I have thrived off of kung fu because it has made me realize that everything bad that has happened to me can never sum up to the good that I get from doing it. I’ve become part of the TKFF family, and I feel at home here. Now I feel a responsibility to help others that might be having a hard time, because before kung fu, I was right where they are.

The events that have occurred in my life has built my character and made me a stronger person mentally and emotionally. I have also become a more understanding person. My grandpa taught me to NEVER give up no matter what the odds. When I have kids, I won’t make the same mistake that my parents have made. So always remember NEVER QUIT, AND NEVER LOSE HOPE.


They Don’t Understand

January 11th, 2012 by Sifu Brandon Jones

With blood streaming from his nose, I watched the student struggle back to his feet.

He stumbled, fighting to remain vertical. Fatigued and cramped muscles had mercilessly seized his legs. His forehead was purple and knotted. Blood seeped from a gash on his left cheek. His clothes were unrecognizable from the spattered mud, blood, and grass stains. He trembled as muscle spasms in his hands forced his fingers to curl. Tears ran from his swollen eyes. Every ounce of his being wanted to fall down and give in to the deafening screams from his body demanding him to stop this brutal nonsense.

But he wouldn’t do it.

He was a warrior. Only unconsciousness or death would stop him.

Unable to speak from dehydration, he nodded and lifted his arms, signaling that he was ready to go another round.

I’ve witnessed this incredible determination from both mine, and from my kung fu brothers’ students in every black level test. As always, I’m the one who walks away changed.

How many times I’ve wanted to quit in so many endeavors, to walk away and just forget it. Life’s too hard.

Your girlfriend breaks-up, you lose a loved-one, go through a divorce, a job termination, a final exam, the two-hundredth rejection letter from a publisher, another denial letter from medical school, a frightening diagnosis. Why go on? It’s easier to quit.

But see, when you’re a warrior it’s different. You can’t quit. The crazy thing is, you’re unable to even explain why. There’s a passion inside of you burning so strong that you simply cannot ignore its heat.

That’s why Rocky will forever live as THE underdog/never-give-up-movie. Through Balboa’s character, Stallone brilliantly portrayed the heart of a warrior. The odds stood against him a million-to-one. For a while, neither Adrian nor Mick his trainer, believed he could defeat the champion Apollo.  Rocky was alone. But he understood that being a warrior often meant standing alone. Standing alone and believing in yourself when everyone around you says you’re crazy, even when LOGIC says you’re crazy. That’s the heart of a warrior.

That’s the heart of my students when their family and friends ask why they choose to do push their body through a grueling six hour test to be beat on, criticized (constructively, of course), assaulted with a deadly weapon, and then have to run five to ten miles while often puking along the way.

Why do soldiers do what they do?
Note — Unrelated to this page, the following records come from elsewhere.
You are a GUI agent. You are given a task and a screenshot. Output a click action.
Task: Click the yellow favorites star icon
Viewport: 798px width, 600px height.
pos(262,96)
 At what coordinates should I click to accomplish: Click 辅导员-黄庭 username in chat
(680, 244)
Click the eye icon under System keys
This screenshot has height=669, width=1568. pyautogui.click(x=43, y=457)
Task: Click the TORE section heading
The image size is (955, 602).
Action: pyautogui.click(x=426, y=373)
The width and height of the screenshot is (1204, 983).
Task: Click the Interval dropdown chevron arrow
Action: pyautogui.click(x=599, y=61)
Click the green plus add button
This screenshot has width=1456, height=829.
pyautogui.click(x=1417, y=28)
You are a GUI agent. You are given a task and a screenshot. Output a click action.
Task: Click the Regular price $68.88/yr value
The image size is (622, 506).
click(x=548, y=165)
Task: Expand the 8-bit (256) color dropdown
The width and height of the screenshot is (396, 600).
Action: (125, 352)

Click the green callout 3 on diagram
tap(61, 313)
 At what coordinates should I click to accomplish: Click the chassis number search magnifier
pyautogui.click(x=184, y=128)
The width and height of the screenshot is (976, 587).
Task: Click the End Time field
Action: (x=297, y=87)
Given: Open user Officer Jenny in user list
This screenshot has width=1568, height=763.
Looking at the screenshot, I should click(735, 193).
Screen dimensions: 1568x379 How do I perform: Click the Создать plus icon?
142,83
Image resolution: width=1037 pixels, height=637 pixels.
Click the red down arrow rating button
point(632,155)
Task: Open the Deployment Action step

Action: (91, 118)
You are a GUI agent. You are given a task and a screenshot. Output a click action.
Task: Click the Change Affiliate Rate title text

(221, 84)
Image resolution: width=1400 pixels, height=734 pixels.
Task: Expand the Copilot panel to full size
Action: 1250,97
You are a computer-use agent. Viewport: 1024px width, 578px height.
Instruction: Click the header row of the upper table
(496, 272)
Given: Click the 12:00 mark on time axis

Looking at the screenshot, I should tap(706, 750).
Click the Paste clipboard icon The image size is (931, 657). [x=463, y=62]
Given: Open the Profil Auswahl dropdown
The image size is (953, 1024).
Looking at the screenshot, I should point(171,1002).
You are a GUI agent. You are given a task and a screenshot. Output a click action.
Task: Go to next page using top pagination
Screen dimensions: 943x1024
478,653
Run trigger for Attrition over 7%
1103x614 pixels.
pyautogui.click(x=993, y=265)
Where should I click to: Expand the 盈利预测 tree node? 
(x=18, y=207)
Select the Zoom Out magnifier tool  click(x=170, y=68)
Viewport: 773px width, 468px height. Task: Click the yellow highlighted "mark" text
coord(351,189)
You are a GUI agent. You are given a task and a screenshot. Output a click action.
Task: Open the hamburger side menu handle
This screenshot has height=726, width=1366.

Police officers, firefighters, EMT’s, why?

No answer makes sense to the non-warrior. It’s impossible for them to understand. They simply do not have the warrior mindset.

There’s a great scene in the movie Black Hawk Down.

 Returning from battle, an exhausted, famished, and wounded Delta Force commando brushes past medical personnel, grabs a plate of food, and stops in front of a table piled with weapons and ammunition.

While wolfing down his chow, he turns to a Ranger and says, “Whenever I go home, people ask me, ‘Why do you do it, man? Why? Are you some kind of war-junkie?’ I won’t say a thing. Why? They won’t understand. They won’t understand why we do it.”

Anything in your life you want to give up on, walk away from? Wait. Search out your warrior heart. Don’t give up. No, others won’t understand. That’s the beauty of being a warrior. You’re scared yet press on. Don’t give up.

For God has not given us a spirit of fear, but of power and love and discipline.